My father has given up on Duck Hunting and has not been out the last couple seasons. While his hunting retirement relates to health issues, it occurred without an announcement. I had to piece things together from his rude disinterest and disparaging comments when I discussed going hunting with him.
It has had an impact on our relationship. My father is a selfish cantankerous man with anxiety issues and a penchant for insular views that he rudely pushes. He has greatly influenced the person I am today – through a long list of actions and behaviours of his that I’ve sworn never to mimic. Hunting was the way we stayed connected. I put up with him more than I might naturally be inclined, and he wasn’t quite as abrasive around me. Without hunting I am sure I would have had an estranged relationship with him from my teenage years.
I have been hurt by the change in him – but as I think I might have already mentioned – someone did offer the explanation that he might be grieving over the loss of his hunting. Others suggest his increase hostility and more erratic behaviour might be the beginnings of dementia.
Now, after 35 odd years of almost always hunting with my father, I am having to hunt on my own.
Hunting on your own is a lot harder. Two people can scout more locations, keep each other motivated, keep each other alert on the long drives, share resources, work together in the field, discuss the decisions that must be made, and see the highs and lows and be part of each other’s stories. Two people is also a lot safer.

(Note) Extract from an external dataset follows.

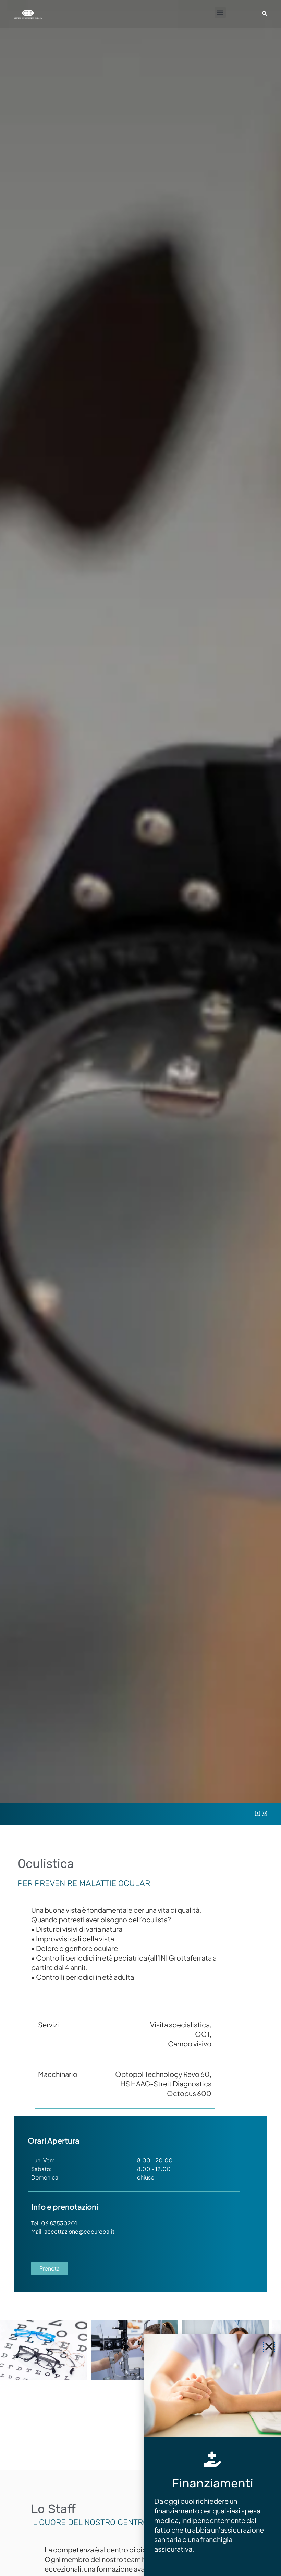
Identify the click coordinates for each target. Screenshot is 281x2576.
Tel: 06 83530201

Hunting solo you need to be better prepared, more aware of your limitations, keep yourself motivated, and understand those special moments – a brilliant Sunrise, and beautiful double taken over decoys, won’t ever be truly shared.
Yes, there is an obvious EVE analogy in there. I’m clearing out some recent half-finished posts from my blog notes that I figure I won’t ever finish, but there seemed enough of this one to post anyway.